Assignment:
Restate the data exactly as given and keep the pictures out.

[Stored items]
----

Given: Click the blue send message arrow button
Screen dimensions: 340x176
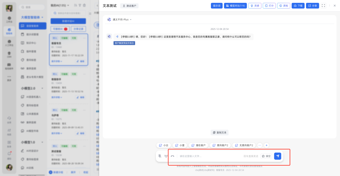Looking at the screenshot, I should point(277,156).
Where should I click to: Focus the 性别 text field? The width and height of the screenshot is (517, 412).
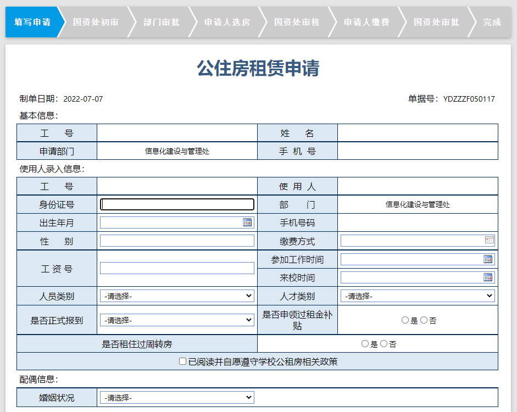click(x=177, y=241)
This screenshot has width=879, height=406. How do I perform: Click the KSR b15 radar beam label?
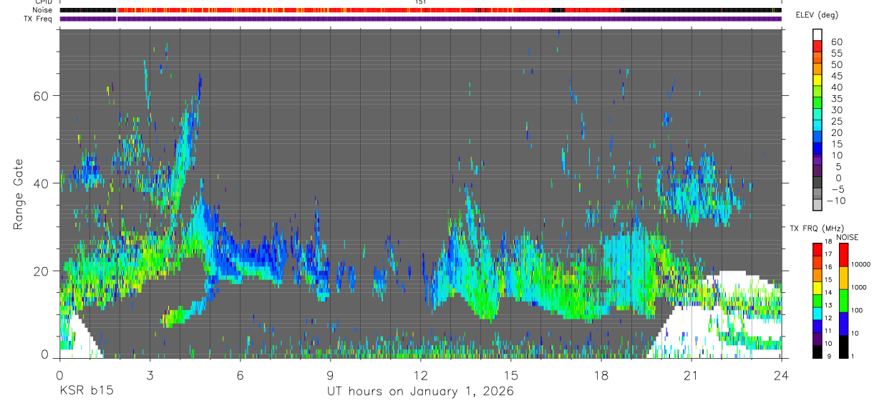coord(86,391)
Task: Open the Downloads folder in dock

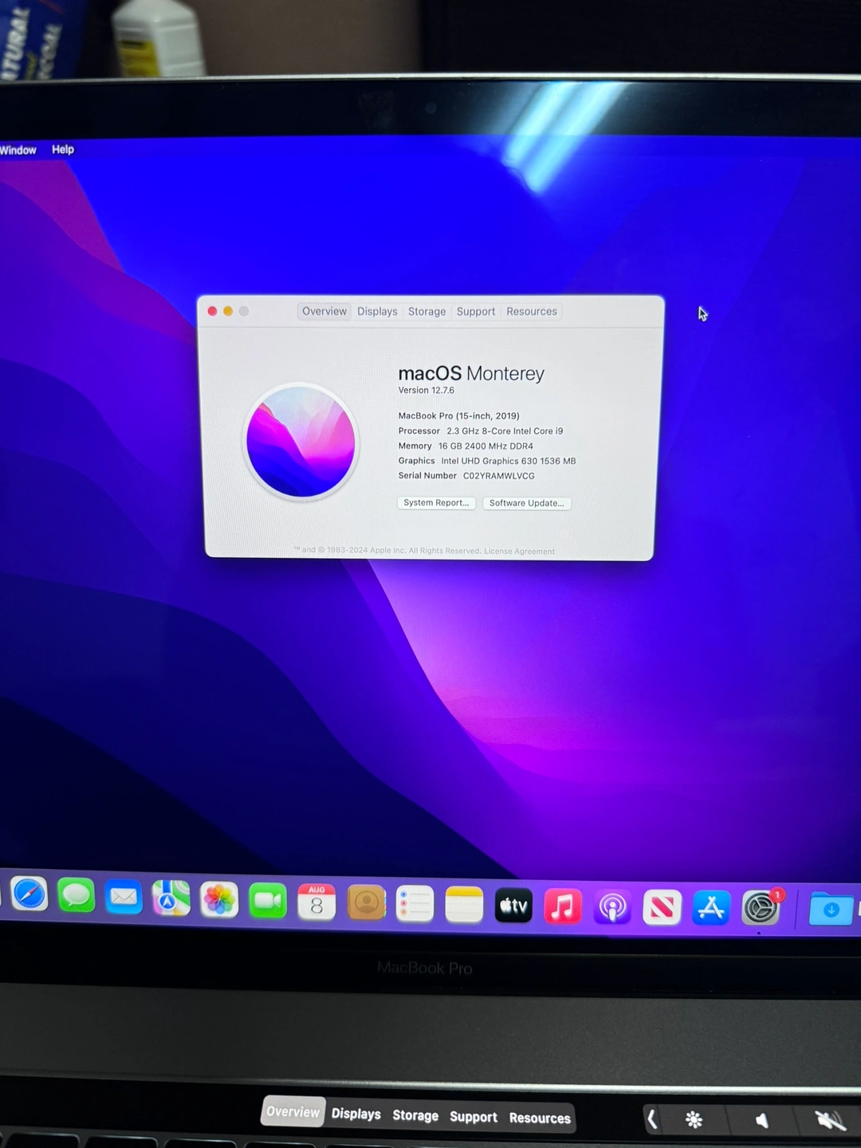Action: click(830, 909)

----

Result for this task:
Given: Click the blue send message arrow button
Screen dimensions: 340x176
Looking at the screenshot, I should point(277,156).
Where should I click to: Focus the 性别 text field? The width and height of the screenshot is (517, 412).
click(x=177, y=241)
This screenshot has width=879, height=406. How do I perform: Click the KSR b15 radar beam label?
coord(86,391)
Task: Open the Downloads folder in dock

Action: click(830, 909)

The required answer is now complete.